#antidietproject Bloggerin boykottiert selbst auferlegten Diätwahn

Mit elf Jahren macht Kelsey Miller ihre erste Hardcore-Diät, doch gut in Form war sie nie - und wird sie auch nie sein. Deshalb hat sich die Bloggerin mit ihrem Körper angefreundet und sämtlichen Abmagerungskuren mit ihrem Anti-Diät-Projekt den Kampf angesagt.

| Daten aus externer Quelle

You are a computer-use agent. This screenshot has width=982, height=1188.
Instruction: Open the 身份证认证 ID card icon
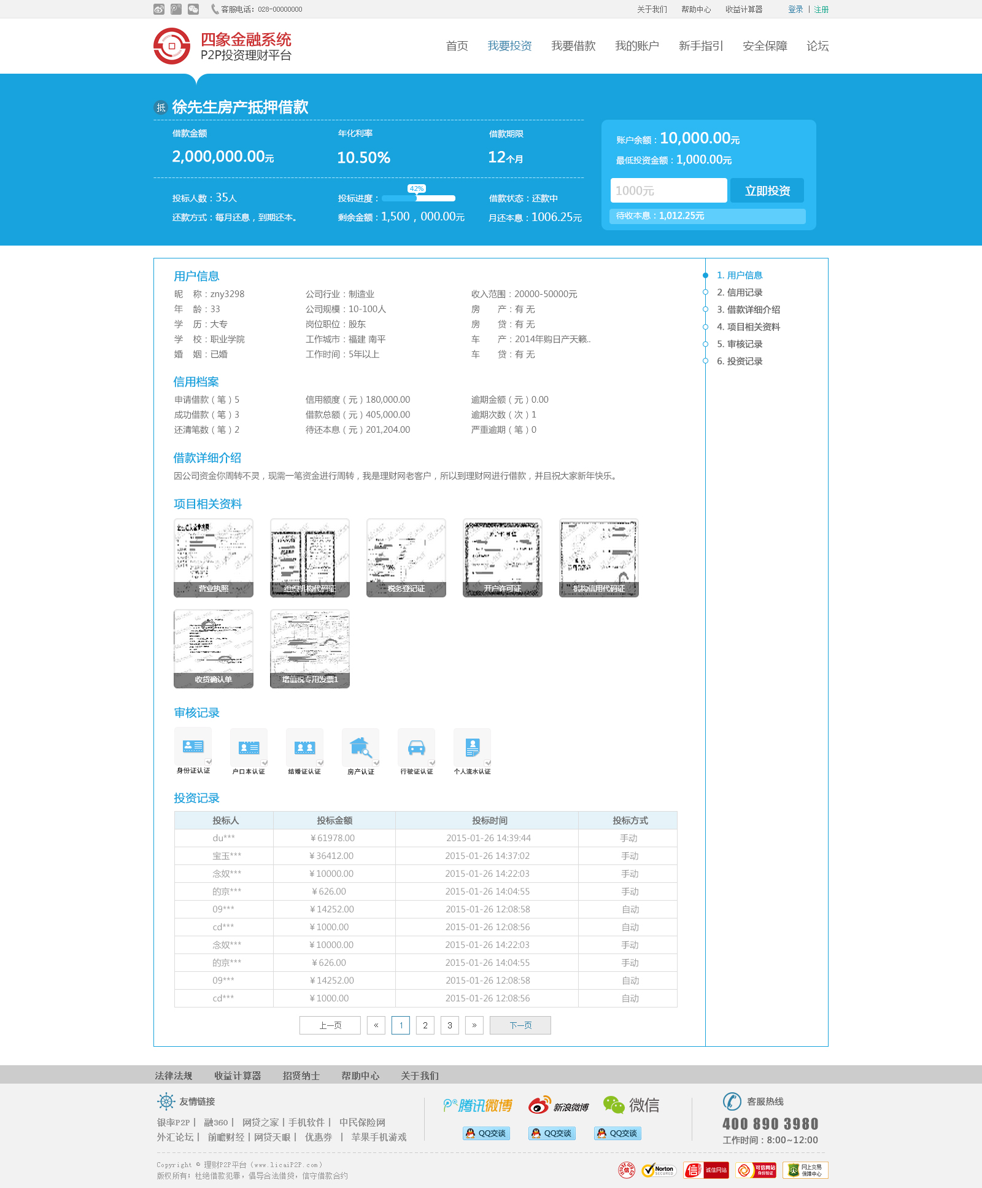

Es scheint, als würde Kelsey Miller vielen Frauen mit ihrem Gedankengut aus der Seele sprechen. Denn das Gewicht der Amerikanerin war schon immer ein Problem. Diäten schlugen zwar an, jedoch nicht mit dem langfristigen Erfolg, den sie sich gewünscht hätte. Auf ihrem Blog und unter dem Hashtag «#antidietproject» beschreibt sie, wie Schlankheitskuren ihr bisheriges Leben bestimmt und sie verbogen haben. Zu einer Frau, die sie gar nicht sein konnte. «Ich bin kein Spartanischer Krieger. Ich war noch nie jemand, den man gut in Form nennt», schreibt Kelsey und schildert, wie eines morgens ein köperliches Training ihr letztes wurde: «Noch vier Minuten», hetzt sie der Trainer. «Keine Minute mehr!», kontert sie ausser Atem. Und kündigt ihren selbst auferlegten Diätwahn.

Das heisst jedoch nicht, dass Miller fortan alles wahllos in sich reinstopft, was sie gerade findet. Nein, sie braucht einen Neuanfang. Ausgewogenes Essen, einen sinnvollen - auf sie angepassten - Trainingplan und hin und wieder einen Bagel. «Ich werde mit Ernährungspezialisten und Bewegungsprofis arbeiten und lernen, wie ich mein diätgesteuertes Gehirn deprogrammieren kann.» Und genau davon will sie anderen Betroffenen berichten: detailliert und über die Herausforderungen, die ihr begegnen: «Diät-Ablauf, Ernährungsmythen, Fitness-Phobien und die herrlichen Eindrücke, die ich dabei aufsaugen werde.» 

«Ich bin so froh, diesen Blog zu sehen», kommentiert eine Gleichgesinnte den Beitrag von Miller. Und eine andere schreibt: «Du hast keine Ahnung, wie sehr du mir damit hilfst. Ich schlage mich mit denselben Problemen herum.» Auf Twitter findet ebenfalls reger ein Austausch über das Anti-Diät-Programm statt. Denn das gesunde Mittelmass zu finden (und eben nicht zugunsten einer Kleidergrösse weniger bei einer Party auf die Torte zu verzichten), ist auch dort ein grosses Thema.

Kelsey Miller schreibt regelmässig über ihre Erfahrungen - nächstes Jahr soll ihr erstes Buch erscheinen. Der Name: «Big Girl».